* [SHORT TASK]
Output, unchanged, the part of the rows that opens with the line containing "Click the print icon in toolbar" and closes with the line containing "[x=683, y=419]".

* [EXERCISE INPUTS]
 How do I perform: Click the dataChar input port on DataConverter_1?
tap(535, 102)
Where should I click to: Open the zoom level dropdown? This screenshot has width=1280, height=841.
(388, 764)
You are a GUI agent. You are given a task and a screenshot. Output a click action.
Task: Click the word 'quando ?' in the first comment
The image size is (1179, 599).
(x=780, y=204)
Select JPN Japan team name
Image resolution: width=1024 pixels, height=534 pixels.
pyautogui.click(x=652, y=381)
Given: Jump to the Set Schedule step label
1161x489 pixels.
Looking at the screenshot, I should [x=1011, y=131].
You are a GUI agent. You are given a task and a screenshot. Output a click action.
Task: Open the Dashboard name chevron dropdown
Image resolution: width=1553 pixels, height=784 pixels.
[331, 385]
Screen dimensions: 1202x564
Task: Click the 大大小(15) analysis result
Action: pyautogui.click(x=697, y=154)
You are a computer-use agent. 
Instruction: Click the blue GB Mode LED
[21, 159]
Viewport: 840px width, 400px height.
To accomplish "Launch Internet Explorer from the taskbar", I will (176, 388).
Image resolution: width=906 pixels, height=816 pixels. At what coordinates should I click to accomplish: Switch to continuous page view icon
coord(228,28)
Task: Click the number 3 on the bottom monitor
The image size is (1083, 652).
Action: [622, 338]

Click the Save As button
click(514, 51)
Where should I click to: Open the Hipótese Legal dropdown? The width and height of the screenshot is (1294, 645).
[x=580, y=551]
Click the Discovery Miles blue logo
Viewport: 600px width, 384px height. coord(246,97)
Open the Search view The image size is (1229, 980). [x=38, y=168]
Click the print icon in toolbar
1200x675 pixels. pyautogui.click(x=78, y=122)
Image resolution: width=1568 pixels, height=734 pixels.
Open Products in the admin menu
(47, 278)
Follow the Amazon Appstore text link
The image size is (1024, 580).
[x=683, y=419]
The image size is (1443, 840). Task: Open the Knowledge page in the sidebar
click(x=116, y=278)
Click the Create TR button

* [ANSWER]
Click the print icon in toolbar
1200x675 pixels. pyautogui.click(x=78, y=122)
Image resolution: width=1568 pixels, height=734 pixels.
Open Products in the admin menu
(47, 278)
Follow the Amazon Appstore text link
The image size is (1024, 580).
[x=683, y=419]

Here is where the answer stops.